» **TEXTO FORNECIDO**:
Em estúdio, Eva Gaspar, jornalista do Jornal de Negócios, Marina Pimentel, jornalista da Renascença e Francisco Sarsfield Cabral, especialista da Renascença em Assuntos Europeus, analisaram o discurso de balanço que Barroso fez no Parlamento Europeu em Estrasburgo. O “quase ex-presidente” da Comissão Europeia veio dizer que deixa a Europa numa situação “melhor” do que aquela que encontrou em 2004.

Eva Gaspar acha que o mandato foi muito complicado a partir de 2007 e que, se atendermos a esse período mais difícil, a verdade é que se deixou de questionar tanto a continuidade da União e do euro. Já Marina Pimentel não faz um balanço brilhante dos dois mandatos de Durão Barroso. No primeiro mandato “a integração dos países de Leste foi positiva, até porque se tratava de muitos países ao mesmo tempo, de economias incipientes, sem experiência democrática e pouca experiência de negociações”, depois “houve uma crise dos referendos na Holanda e França ao Tratado Institucional e Durão Barroso deu um bom contributo nessa área”. Já no segundo mandato foi tudo “mais complicado”, devido à crise do euro. Que papel jogou?

» **LINHAS LISTADAS**:
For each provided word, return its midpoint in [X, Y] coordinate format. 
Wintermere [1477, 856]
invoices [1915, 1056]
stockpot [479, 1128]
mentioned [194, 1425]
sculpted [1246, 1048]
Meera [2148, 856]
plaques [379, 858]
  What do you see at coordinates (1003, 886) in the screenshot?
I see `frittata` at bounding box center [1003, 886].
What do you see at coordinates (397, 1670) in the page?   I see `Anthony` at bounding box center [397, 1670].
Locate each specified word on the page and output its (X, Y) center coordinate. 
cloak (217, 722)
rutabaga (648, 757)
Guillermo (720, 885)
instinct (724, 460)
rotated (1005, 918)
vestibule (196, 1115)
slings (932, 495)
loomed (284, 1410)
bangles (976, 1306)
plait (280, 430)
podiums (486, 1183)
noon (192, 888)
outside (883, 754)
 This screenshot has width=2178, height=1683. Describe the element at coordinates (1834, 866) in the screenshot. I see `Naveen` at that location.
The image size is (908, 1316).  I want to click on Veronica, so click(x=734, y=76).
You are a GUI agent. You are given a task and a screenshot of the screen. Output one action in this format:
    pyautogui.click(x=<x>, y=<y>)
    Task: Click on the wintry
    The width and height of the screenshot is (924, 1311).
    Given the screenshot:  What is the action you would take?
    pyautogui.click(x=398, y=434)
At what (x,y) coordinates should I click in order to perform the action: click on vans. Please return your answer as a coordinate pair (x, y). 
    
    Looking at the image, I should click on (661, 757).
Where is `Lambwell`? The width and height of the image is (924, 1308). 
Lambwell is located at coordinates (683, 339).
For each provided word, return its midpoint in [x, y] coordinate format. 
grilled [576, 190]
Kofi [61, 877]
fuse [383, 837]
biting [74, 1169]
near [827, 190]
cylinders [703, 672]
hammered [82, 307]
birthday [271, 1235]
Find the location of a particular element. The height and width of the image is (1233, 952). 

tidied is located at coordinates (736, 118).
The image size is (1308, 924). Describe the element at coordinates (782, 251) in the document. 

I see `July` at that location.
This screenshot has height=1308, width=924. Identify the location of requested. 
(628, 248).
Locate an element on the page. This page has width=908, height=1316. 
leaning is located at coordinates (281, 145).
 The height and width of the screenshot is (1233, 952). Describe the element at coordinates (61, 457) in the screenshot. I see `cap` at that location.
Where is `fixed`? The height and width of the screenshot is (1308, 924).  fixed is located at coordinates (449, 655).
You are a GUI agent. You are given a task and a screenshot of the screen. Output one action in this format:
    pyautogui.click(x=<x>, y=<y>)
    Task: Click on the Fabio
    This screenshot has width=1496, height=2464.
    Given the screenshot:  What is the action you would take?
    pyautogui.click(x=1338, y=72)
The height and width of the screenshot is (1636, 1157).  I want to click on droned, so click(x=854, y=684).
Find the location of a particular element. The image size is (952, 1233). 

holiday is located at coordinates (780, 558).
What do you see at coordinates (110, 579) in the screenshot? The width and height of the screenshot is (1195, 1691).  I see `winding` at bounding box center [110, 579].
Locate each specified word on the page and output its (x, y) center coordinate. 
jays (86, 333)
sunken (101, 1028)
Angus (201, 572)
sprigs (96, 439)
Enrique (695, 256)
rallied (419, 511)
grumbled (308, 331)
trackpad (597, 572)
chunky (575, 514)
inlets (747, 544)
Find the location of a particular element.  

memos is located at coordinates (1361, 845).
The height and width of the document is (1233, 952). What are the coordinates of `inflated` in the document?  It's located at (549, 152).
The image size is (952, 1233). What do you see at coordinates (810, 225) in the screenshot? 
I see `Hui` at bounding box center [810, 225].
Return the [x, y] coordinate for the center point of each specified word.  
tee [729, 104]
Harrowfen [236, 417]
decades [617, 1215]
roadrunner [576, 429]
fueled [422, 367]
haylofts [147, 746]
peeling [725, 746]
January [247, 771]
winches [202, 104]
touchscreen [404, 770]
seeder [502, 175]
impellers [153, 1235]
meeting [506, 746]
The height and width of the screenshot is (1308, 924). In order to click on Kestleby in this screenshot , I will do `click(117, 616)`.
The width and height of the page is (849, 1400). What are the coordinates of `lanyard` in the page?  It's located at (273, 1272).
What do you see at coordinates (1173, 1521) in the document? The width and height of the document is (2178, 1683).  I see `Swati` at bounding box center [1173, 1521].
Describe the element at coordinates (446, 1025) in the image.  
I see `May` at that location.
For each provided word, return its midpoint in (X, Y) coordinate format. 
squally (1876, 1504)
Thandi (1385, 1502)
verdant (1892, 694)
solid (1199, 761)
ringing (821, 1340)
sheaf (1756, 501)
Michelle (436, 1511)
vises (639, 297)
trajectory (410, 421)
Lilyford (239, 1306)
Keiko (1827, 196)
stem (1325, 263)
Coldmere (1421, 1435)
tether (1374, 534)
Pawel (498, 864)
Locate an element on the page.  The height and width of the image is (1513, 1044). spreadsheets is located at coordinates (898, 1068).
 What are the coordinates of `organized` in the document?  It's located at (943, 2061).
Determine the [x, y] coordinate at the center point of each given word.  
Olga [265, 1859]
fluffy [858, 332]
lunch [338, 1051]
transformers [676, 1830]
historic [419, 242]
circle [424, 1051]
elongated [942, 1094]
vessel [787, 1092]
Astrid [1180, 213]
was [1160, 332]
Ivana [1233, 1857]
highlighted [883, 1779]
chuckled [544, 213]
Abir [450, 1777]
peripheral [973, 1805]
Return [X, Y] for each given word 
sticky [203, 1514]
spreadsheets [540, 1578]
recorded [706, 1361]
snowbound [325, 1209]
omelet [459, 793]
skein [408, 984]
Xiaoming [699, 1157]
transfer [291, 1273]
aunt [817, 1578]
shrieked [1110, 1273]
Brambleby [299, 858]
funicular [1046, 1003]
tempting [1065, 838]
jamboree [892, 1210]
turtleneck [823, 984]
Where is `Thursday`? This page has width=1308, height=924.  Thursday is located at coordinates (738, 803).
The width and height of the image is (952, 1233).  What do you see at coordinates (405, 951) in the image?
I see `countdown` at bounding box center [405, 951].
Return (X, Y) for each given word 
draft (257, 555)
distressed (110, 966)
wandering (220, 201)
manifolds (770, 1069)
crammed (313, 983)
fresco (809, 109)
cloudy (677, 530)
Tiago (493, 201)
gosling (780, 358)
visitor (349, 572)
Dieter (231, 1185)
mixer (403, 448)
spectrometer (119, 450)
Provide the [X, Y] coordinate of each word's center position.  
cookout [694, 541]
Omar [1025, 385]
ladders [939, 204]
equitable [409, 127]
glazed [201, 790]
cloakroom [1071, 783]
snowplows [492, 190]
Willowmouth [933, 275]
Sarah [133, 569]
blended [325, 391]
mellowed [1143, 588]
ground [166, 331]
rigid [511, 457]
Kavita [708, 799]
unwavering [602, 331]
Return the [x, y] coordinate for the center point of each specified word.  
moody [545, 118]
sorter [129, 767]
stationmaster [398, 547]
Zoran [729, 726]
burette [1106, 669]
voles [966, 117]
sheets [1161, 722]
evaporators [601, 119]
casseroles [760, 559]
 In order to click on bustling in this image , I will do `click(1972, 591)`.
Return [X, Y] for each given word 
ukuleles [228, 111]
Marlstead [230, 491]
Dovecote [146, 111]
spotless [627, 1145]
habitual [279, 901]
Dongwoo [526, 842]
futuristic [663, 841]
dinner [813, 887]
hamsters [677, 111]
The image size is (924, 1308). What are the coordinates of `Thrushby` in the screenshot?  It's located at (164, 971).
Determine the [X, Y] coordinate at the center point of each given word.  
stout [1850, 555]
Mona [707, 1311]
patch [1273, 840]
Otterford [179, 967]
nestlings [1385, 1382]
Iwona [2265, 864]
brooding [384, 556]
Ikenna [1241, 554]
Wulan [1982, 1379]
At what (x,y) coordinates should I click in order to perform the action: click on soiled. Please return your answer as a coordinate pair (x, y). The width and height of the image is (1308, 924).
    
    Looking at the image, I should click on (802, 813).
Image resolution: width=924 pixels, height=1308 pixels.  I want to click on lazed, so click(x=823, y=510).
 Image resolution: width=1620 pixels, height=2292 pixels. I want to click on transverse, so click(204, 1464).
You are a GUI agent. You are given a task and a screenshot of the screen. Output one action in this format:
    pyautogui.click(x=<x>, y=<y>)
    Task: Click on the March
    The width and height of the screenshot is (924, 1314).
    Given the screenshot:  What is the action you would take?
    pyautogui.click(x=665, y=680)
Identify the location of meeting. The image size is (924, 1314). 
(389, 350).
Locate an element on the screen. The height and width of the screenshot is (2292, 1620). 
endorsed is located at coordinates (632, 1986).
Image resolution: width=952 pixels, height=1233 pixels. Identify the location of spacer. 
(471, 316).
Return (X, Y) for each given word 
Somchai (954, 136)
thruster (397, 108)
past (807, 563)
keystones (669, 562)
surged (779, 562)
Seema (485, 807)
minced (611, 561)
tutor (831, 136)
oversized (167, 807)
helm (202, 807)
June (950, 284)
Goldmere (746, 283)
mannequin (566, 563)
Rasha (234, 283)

» **INSTRUÇÕES DE TRABALHO**:
1: No texto sobre o balanço de Durão Barroso, a partir de que ano Eva Gaspar considera que o mandato foi muito complicado?
2: Altere o texto sobre o balanço de Durão Barroso: reescreva o trecho que começa em "Eva Gaspar acha" e segue até "Que papel jogou?", substituindo "Holanda" por "Irlanda".

» **RESPOSTAS AOS EXERCÍCIOS**:
1: A partir de 2007.

2:
Eva Gaspar acha que o mandato foi muito complicado a partir de 2007 e que, se atendermos a esse período mais difícil, a verdade é que se deixou de questionar tanto a continuidade da União e do euro. Já Marina Pimentel não faz um balanço brilhante dos dois mandatos de Durão Barroso. No primeiro mandato “a integração dos países de Leste foi positiva, até porque se tratava de muitos países ao mesmo tempo, de economias incipientes, sem experiência democrática e pouca experiência de negociações”, depois “houve uma crise dos referendos na Irlanda e França ao Tratado Institucional e Durão Barroso deu um bom contributo nessa área”. Já no segundo mandato foi tudo “mais complicado”, devido à crise do euro. Que papel jogou?